**Supplied material**:
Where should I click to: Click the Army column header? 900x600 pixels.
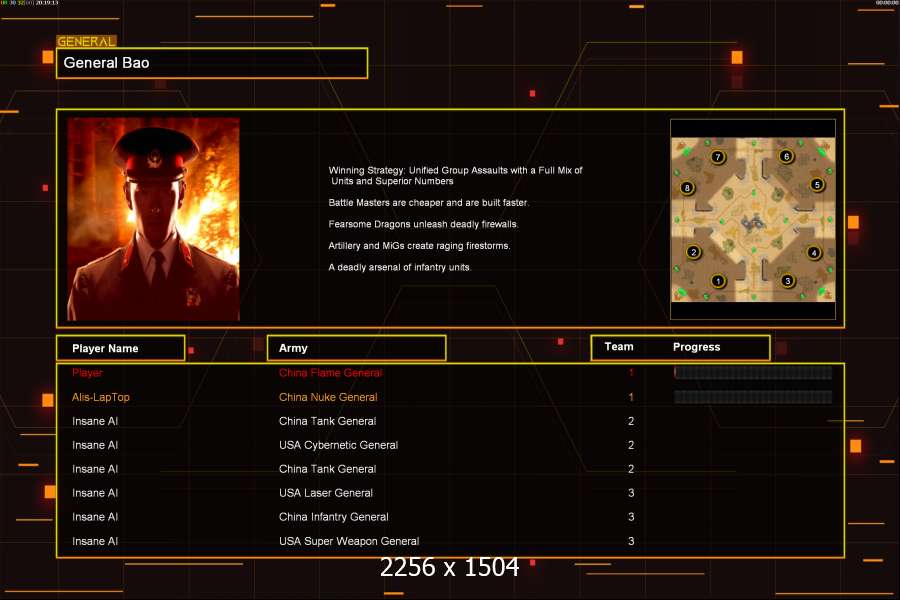point(355,348)
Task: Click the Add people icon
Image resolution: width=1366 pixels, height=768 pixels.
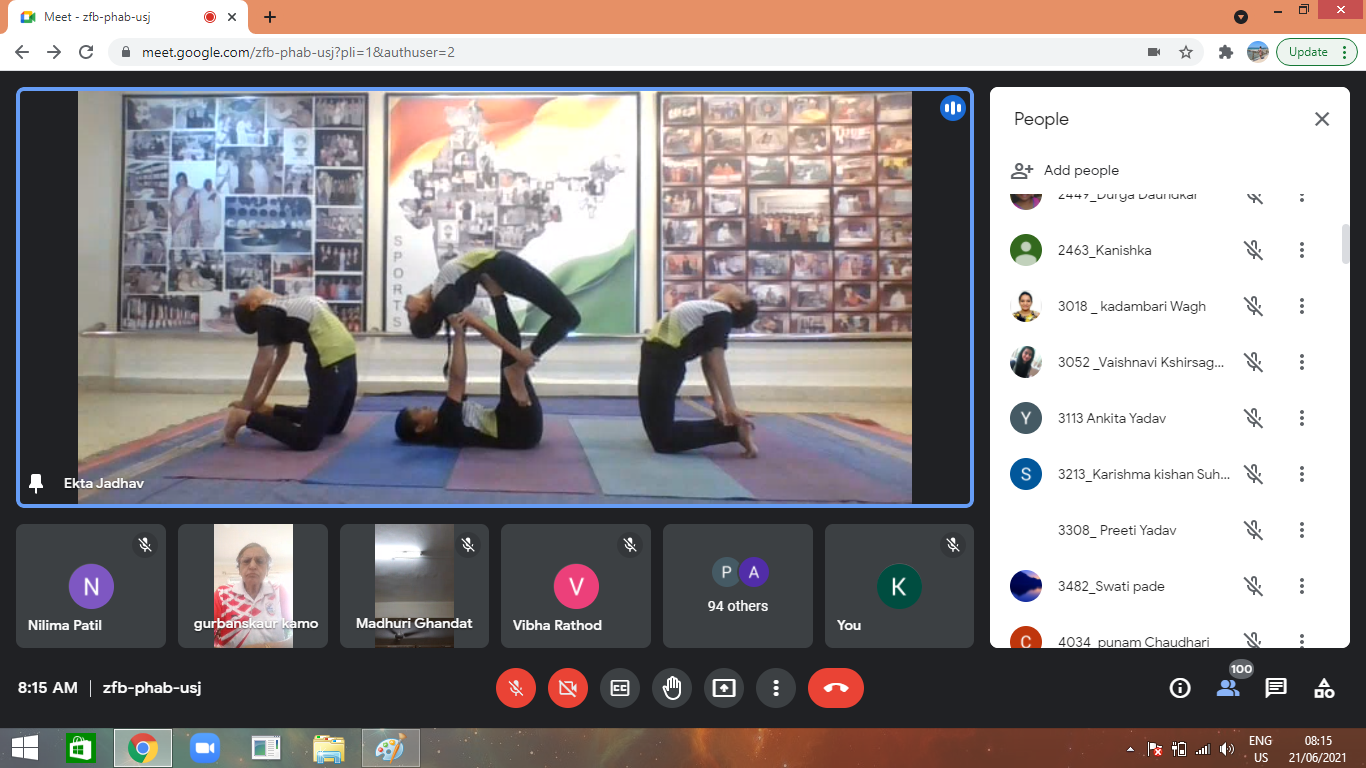Action: 1023,170
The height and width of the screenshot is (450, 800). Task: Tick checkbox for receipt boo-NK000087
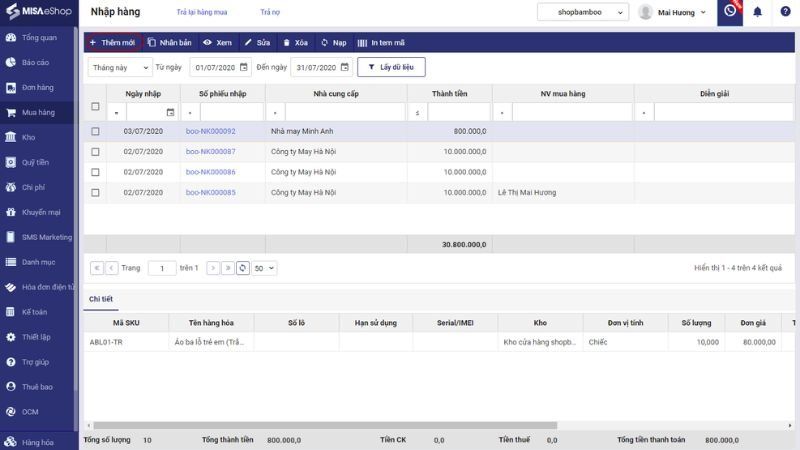pos(95,151)
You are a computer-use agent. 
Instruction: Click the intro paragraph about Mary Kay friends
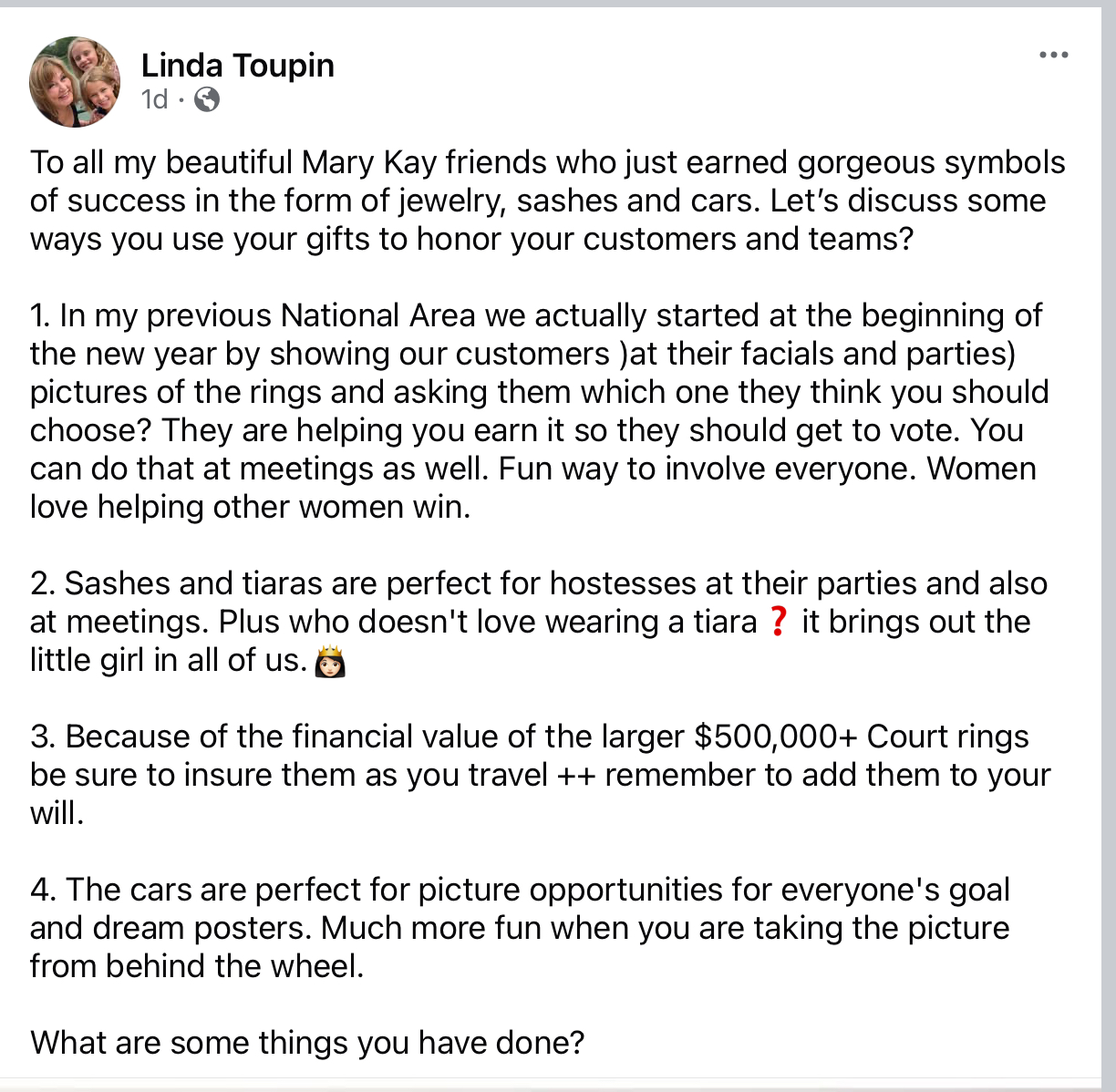tap(547, 201)
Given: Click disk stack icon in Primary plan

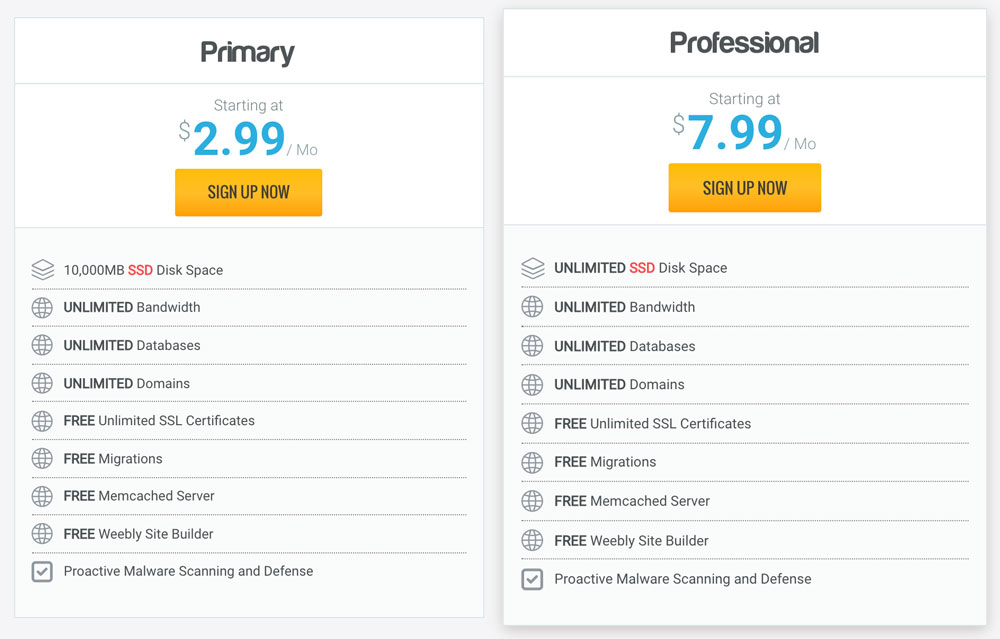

**Task item**: Find each line holding the string "icon" in the listing above, then copy it.

**Output of the task**:
Task: Click the Add people icon
Given: Click disk stack icon in Primary plan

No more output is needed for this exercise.